4. **AD forgives more than Exchange.** If a shutdown goes sideways, don't panic — ESE recovery on boot handles most issues automatically.

---

## One-liner cheatsheet

```powershell
# Single DC graceful shutdown (taking DC02 down, DC01 stays up)
# Optional FSMO transfer first if DC02 has them:
Move-ADDirectoryServerOperationMasterRole -Identity DC01 -OperationMasterRole 0,1,2,3,4 -Confirm:$false
Stop-Computer -ComputerName DC02 -Force

# Full AD shutdown (both DCs — sequential, secondary first)
repadmin /syncall DC01 /AdeP
Stop-Computer -ComputerName DC02 -Force
Start-Sleep -Seconds 60
Stop-Computer -ComputerName DC01 -Force

# Emergency (both down, under 2 min)
Stop-Computer -ComputerName DC02 -Force; Start-Sleep 60; Stop-Computer -ComputerName DC01 -Force

# Startup verification (run after both are back)
repadmin /replsummary; dcdiag /e /q; netdom query fsmo; repadmin /syncall /AdeP
```

---

## What's different from the Exchange shutdown procedure

If you've read the Exchange DAG shutdown doc, a few key differences:

- **No database dismount step.** NTDS.dit doesn't get "dismounted" — the service just stops.
- **Less fragile.** AD tolerates dirty shutdowns much better than Exchange mailbox databases do.
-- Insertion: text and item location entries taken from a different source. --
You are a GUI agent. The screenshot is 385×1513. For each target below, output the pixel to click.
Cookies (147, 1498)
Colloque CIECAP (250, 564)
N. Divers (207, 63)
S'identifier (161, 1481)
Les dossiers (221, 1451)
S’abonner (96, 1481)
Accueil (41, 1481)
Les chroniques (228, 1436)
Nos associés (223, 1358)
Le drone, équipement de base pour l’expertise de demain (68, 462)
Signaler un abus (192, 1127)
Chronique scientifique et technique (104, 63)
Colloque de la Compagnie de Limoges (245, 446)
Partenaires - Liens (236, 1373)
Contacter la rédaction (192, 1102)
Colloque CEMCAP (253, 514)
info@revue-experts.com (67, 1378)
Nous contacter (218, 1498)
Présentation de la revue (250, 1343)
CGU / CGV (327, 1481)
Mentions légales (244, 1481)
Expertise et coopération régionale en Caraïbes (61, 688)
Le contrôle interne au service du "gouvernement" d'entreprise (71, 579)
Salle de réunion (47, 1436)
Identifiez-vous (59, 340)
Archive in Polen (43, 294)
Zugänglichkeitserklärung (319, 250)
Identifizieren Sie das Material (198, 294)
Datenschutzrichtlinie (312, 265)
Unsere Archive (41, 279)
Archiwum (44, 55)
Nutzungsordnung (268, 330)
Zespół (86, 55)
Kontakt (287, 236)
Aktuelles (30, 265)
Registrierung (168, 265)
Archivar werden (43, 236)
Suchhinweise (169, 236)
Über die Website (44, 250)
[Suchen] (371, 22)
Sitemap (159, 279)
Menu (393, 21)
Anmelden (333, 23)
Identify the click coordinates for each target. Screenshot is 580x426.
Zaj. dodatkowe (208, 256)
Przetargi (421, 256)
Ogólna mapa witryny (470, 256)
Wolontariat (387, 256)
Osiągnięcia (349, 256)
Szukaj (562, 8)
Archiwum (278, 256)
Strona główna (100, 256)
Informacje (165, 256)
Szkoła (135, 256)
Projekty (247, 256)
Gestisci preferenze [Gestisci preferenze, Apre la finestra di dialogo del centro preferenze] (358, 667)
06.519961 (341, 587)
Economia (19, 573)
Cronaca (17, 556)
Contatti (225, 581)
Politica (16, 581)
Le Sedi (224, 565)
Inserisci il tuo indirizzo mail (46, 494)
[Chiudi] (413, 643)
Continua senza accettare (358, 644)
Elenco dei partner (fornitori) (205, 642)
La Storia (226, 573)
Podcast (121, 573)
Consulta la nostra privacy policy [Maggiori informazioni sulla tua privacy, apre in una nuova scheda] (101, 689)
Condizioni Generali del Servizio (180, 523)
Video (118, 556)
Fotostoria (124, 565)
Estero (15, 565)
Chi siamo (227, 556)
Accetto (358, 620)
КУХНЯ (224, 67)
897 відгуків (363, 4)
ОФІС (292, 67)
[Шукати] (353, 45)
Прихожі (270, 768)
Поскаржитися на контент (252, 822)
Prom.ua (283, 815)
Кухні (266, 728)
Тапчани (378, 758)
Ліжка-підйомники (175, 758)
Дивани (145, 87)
ESE log replay on boot is fast and reliable.
- **No cluster.** DCs don't use failover clustering. They replicate but each stands alone operationally.
- **No maintenance mode concept.** DCs don't have `Set-ServerComponentState`. You just shut them down.
- **Order matters differently.** For Exchange, you move active DBs. For AD, you move FSMO roles (for long outages only).
- **Caching buys you time.** Users already logged in keep working with cached Kerberos tickets and cached group policies for hours even with all DCs down. Exchange has no such grace period.